Wharf-based firms in global job threats

By John Hill on May 22, 2008 9:00 AM |

INTERNATIONAL news agency Thomson Reuters is set to shave 1,500 staff from its worldwide workforce.

The newly-merged financial data and news provider will reportedly cut around three per cent of its 50,000 employees in the next year, including 650 content and technology jobs and 140 of the company’s 2,600 journalists.

Union members are considering strike action after news broke of the move this week.

Lehman’s cuts are blamed on the fall-out from the crisis which hit the US credit markets last year, while Thomson Reuters is undergoing a £385million “cost synergy programme” following the acquisition of Reuters by Canadian corporation Thomson in April.

It is expected that all Thomson Reuters job losses will occur in the Markets division, as opposed to the North America-oriented Professional sector.

The Markets division is a hybrid of Reuters and the news and financial wing of Thomson. It boasts 193 offices worldwide, including a base in Canary Wharf’s South Colonnade.

Reports suggest staff will be informed of the company’s plans in the next few weeks.
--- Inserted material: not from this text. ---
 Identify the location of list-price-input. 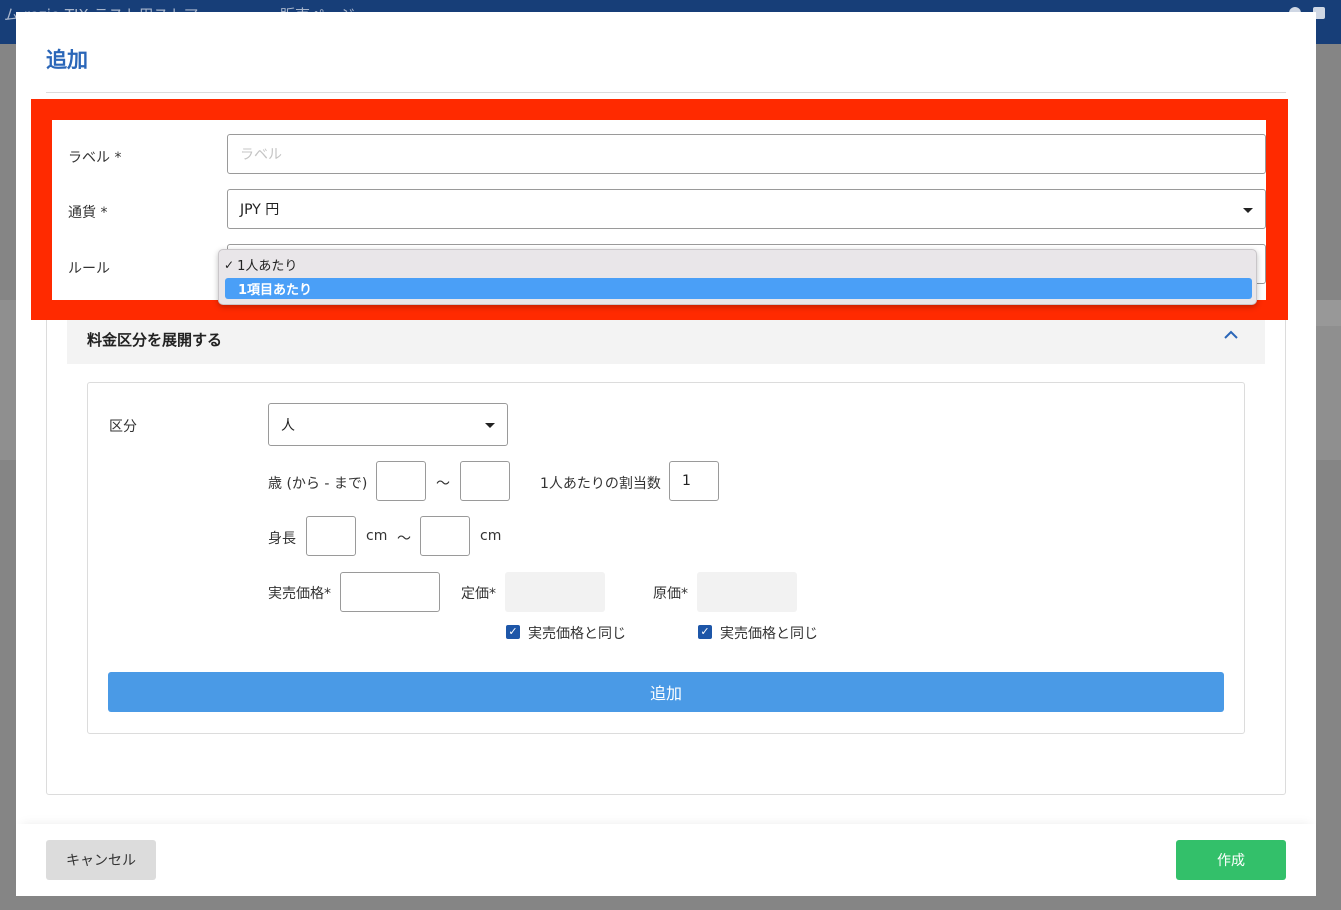
(555, 592).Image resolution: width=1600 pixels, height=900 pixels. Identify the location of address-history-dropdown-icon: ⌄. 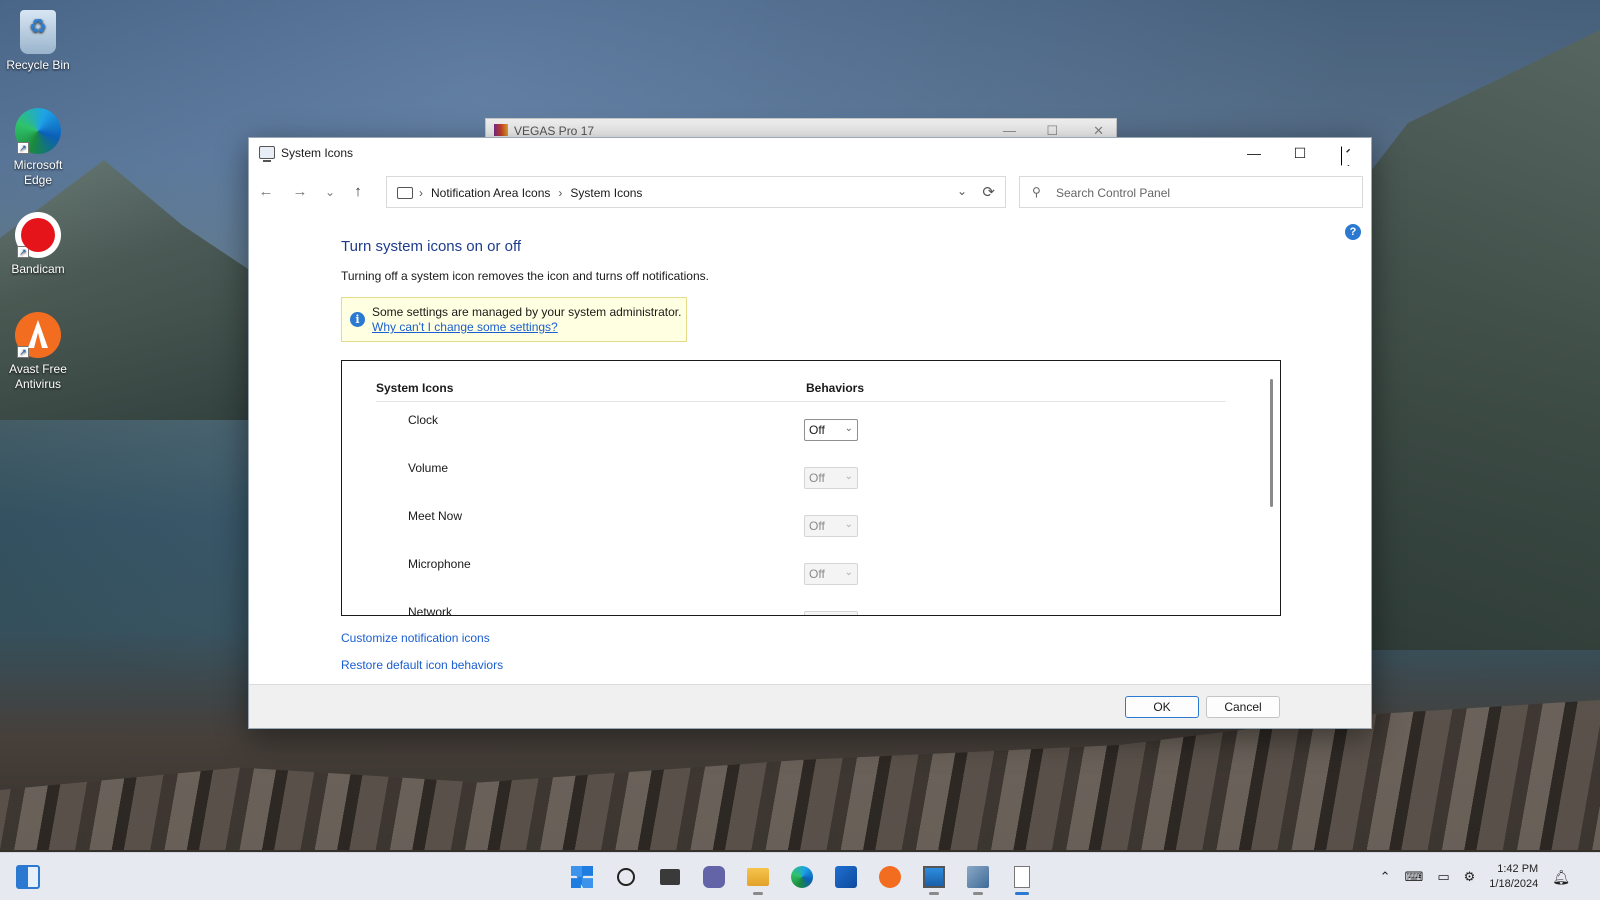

Some of the cuts will be compulsory, but involuntary redundancies are also being considered.

An e-mail sent to staff on Monday by Reuters editor-in-chief David Schlesinger suggested more than half of the cuts would be made in Europe due to areas of “natural overlap and duplication in coverage”.

Thomson Reuters refused to comment on the plans, but National Union of Journalists national organiser Barry Fitzpatrick says members are prepared to take industrial action if voluntary cuts are not considered.

Lehman Brothers also remained tight-lipped about its possible job cuts, but it is suggested that around five per cent of the company’s workforce will face redundancy in a process which swung into action this week.

Sources within the company told The Wharf it would be “unrealistic” to suggest that Docklands employees were not in danger of being axed.